A warm glow washed over the temple steps, the vague stripes of cloud adding shades and texture to the golden sky as Coruscant Prime disappeared in sunset behind the distant skyline. The air was light and fresh: nothing like the stale, recycled air that pumped around inside the battered and rusted ships of the Wheel; and the gentle breeze that ruffled his robes and brought scents of the blossoms and flowers in the temple guardens was unlike anything he had felt since before he'd been trapped in darkness on Ord Ithil.

The stone steps on which he sat were hard and unrelenting; but a Jedi learned to tolerate such things, and a man could do so easily when faced with the realisation that after so many long, perilous, arduous years, he was finally home.

"This is a dream, isn't it?"

It was a question that didn't need answering; if the fact that he was sat on the great stairway leading to an unscathed Jedi Temple, deep in the heart of the Imperial homeworld without there being even the faintest whisper of a Stormtrooper attempting to stop him wasn't evidence enough, the presence of his companion most certainly was. Mandan Hidatsa was a man long dead; but clad in the same emerald robes and graced with the same boyish smile that he always wore, the man beside him looked anything but.

"Yes, it is," Mandan agreed, his eyes not deviating from the horizon as he replied. "Or perhaps it is a vision. You were always better at getting the terminology right than I was."

A faint breath of laughter escaped from Inyos. "A vision?" He shook his head, dismissing even the faintest notion. "I didn't have those even before the Purge," he countered. "You expect me to believe that I'm having them now, with how clouded my concentration and my conscience are these days?

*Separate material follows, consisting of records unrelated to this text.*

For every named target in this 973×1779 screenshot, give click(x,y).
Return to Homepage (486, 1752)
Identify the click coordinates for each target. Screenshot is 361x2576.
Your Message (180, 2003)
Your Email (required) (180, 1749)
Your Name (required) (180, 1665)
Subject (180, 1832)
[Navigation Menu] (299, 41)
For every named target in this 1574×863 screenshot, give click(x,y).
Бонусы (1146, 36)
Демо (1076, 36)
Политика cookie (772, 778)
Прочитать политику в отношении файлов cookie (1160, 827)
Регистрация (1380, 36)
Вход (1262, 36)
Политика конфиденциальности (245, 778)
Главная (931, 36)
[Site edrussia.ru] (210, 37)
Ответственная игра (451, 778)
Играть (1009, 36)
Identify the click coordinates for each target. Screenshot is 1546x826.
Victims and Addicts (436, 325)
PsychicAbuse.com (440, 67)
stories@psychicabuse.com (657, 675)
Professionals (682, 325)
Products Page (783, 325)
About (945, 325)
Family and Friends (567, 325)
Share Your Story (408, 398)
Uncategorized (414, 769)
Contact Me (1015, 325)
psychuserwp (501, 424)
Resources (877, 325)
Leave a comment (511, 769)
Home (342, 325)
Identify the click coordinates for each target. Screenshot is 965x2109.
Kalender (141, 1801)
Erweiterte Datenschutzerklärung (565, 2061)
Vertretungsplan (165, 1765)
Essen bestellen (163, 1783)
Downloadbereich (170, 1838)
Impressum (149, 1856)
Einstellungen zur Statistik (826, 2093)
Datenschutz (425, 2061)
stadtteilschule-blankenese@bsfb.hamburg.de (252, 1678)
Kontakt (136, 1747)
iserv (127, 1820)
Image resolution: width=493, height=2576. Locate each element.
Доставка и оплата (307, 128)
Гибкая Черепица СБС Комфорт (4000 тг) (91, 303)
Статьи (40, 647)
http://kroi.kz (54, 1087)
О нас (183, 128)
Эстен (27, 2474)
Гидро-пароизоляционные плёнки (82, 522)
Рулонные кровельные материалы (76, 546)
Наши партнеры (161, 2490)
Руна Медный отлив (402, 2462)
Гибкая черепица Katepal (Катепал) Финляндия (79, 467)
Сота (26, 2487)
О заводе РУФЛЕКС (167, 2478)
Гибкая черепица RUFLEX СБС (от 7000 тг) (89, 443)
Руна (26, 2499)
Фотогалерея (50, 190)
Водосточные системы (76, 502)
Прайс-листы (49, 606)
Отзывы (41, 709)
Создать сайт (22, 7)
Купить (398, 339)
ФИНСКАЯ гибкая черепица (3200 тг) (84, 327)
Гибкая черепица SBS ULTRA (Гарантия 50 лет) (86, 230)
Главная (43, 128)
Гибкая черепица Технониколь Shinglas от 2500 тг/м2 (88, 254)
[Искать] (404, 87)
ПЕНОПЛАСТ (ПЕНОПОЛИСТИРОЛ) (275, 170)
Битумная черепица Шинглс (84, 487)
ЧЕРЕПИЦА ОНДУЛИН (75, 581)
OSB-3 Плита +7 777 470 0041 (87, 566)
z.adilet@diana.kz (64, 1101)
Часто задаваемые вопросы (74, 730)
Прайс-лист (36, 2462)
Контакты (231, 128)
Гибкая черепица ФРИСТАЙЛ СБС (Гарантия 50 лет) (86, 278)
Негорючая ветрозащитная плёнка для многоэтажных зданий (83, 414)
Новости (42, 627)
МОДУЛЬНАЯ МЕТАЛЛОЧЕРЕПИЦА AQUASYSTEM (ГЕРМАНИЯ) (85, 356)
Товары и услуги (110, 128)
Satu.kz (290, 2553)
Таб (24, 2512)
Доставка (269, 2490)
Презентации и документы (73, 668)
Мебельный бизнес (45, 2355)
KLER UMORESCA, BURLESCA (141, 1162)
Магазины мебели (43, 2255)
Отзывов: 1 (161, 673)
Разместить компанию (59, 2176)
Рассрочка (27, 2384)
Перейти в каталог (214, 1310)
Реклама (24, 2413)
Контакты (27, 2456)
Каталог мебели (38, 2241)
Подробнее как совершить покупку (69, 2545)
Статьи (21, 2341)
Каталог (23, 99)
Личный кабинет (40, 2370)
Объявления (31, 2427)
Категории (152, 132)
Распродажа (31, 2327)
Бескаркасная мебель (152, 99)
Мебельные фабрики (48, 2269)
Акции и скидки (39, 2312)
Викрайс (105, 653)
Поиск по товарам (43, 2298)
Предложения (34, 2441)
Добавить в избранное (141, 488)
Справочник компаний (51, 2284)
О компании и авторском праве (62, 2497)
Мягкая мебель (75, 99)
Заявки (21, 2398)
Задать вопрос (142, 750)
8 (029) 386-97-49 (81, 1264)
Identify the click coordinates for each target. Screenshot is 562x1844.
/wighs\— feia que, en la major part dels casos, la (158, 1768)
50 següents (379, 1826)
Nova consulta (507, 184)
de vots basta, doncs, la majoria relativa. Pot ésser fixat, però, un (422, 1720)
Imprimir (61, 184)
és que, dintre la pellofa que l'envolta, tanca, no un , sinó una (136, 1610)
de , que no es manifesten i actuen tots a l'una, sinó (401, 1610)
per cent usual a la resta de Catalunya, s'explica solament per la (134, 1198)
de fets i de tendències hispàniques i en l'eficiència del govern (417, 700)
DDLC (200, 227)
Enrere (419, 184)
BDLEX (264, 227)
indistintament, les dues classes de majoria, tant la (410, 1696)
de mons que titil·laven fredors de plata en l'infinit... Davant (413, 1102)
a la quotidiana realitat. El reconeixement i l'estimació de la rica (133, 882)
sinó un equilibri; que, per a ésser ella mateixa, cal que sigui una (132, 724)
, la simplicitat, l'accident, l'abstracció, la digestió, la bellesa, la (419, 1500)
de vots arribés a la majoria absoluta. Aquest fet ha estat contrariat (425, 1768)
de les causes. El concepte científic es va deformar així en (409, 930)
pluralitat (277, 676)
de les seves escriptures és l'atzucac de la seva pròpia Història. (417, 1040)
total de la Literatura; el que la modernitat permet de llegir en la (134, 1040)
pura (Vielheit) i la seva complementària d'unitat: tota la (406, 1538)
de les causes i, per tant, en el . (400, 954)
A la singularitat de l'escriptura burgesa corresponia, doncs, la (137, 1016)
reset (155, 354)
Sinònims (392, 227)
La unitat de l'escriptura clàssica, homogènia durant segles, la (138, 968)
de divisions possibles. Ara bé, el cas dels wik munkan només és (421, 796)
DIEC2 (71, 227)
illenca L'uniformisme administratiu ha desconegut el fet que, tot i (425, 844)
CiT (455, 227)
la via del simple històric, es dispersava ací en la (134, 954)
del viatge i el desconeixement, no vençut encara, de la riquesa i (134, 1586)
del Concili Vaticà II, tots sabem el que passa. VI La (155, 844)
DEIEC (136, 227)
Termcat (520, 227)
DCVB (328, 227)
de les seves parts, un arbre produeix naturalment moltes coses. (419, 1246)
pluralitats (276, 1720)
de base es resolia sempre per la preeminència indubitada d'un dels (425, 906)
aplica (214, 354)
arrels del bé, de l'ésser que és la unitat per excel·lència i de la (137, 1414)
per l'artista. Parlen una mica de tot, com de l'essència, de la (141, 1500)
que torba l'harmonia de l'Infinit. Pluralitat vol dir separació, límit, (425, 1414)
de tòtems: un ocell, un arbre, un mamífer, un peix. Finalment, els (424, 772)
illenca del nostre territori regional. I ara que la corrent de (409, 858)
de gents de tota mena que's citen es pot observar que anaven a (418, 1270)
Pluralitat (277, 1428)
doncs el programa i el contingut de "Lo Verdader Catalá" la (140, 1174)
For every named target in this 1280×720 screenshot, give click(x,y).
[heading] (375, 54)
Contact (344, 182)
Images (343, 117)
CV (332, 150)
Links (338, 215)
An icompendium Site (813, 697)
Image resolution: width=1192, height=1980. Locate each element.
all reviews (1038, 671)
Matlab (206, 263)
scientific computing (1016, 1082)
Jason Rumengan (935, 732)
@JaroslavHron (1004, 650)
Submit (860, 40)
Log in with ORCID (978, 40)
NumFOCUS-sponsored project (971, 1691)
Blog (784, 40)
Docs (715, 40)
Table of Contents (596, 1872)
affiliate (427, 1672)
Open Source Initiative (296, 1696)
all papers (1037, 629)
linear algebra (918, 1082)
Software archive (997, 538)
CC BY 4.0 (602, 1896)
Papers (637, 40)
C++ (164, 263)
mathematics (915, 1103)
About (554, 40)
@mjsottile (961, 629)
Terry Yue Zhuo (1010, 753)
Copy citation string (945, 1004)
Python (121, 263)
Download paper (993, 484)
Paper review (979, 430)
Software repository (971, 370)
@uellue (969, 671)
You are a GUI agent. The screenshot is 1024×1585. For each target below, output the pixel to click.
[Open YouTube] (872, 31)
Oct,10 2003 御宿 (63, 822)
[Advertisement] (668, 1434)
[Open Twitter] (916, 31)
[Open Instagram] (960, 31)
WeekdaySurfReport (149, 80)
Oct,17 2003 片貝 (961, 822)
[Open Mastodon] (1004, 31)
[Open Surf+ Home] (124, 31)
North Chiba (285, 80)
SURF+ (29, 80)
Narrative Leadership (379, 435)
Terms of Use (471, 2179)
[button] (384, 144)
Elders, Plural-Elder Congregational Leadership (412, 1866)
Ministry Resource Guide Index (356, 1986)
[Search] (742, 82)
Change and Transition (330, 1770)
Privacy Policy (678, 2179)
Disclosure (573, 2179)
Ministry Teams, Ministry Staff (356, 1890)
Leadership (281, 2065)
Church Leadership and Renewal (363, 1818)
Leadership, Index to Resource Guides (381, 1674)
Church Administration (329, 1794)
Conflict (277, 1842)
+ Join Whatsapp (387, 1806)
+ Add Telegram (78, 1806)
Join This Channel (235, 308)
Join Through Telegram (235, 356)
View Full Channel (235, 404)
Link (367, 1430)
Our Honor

I can hardly feel the Force anymore, let alone decipher what it is whispering to me."

Despite the gruff new tone of cynicism that his old friend had acquired, Mandan couldn't help a faint smile. "It helps to have an old friend around to turn that whisper into a shout."

"A dead friend," Inyos clarified.

Mandan inclined his head, surrendering the point. "I prefer to think of myself as having transcended my physical existance, and become one with the Force."

The muscles along Inyos' jawline clenched, and his eyes tried to waver from the sunset, but he forced them to remain. "I killed you, Mandan. I fought my closest friend, and I cut you down. Then I let my emotions consume me, and murdered another in cold blood."

A surprising, genuine laugh escaped from Mandan at that. "If memory serves," he countered, "That 'another' was posessed by the spirit of an ancient and powerful dark Jedi, who twisted and manipulated me into trying to kill you. And the instant she died - the instant you realised what had happened - you decided that you would rather die than fall to the Dark Side." He shrugged, placing a reassuring hand on Inyos' shoulder. "You can't be blamed if the Dark Side on that planet decided to thwart the swan-dive you took off that building."

"Can't I?" Inyos' voice trembled with bitterness. "I seem to be succeeding in that quite well."

Mandan let out a sigh. "Well,
I don't blame you, Inyos. And though you don't need it: you have my forgiveness as well."

At that, Inyos finally did allow himself to look at the spectre beside him: the man who was his brother in all but name and genes. "How can say that with such ease? I took everything from you - you never even met your
son."

Mandan smiled: a warm smile, wise beyond his apparent years. "We were both trapped on that planet, old friend. The time that you spent in deepening dispair, I spent coming to terms with it. And as for my son -"

The emerald knight rose, descending a few steps to bring him closer to the seated Inyos' eyeline. "He's here, Inyos. Or
there, rather. With you, amongst the fugitive flock that sails across the stars." Mandan's viridian eyes shone, eager and intent as he plucked the hilt of his lightsaber from his belt, extending it towards Inyos' waiting hands. "Find him, Inyos. Lead me to him."

Inyos' eyes fell towards the lightsaber, hand trembling as he reached towards the hilt. So many questions swarmed his mind, things he knew he should ask: but as his fingers closed around the cold, polished steel, his eyes snapped open, and he awoke.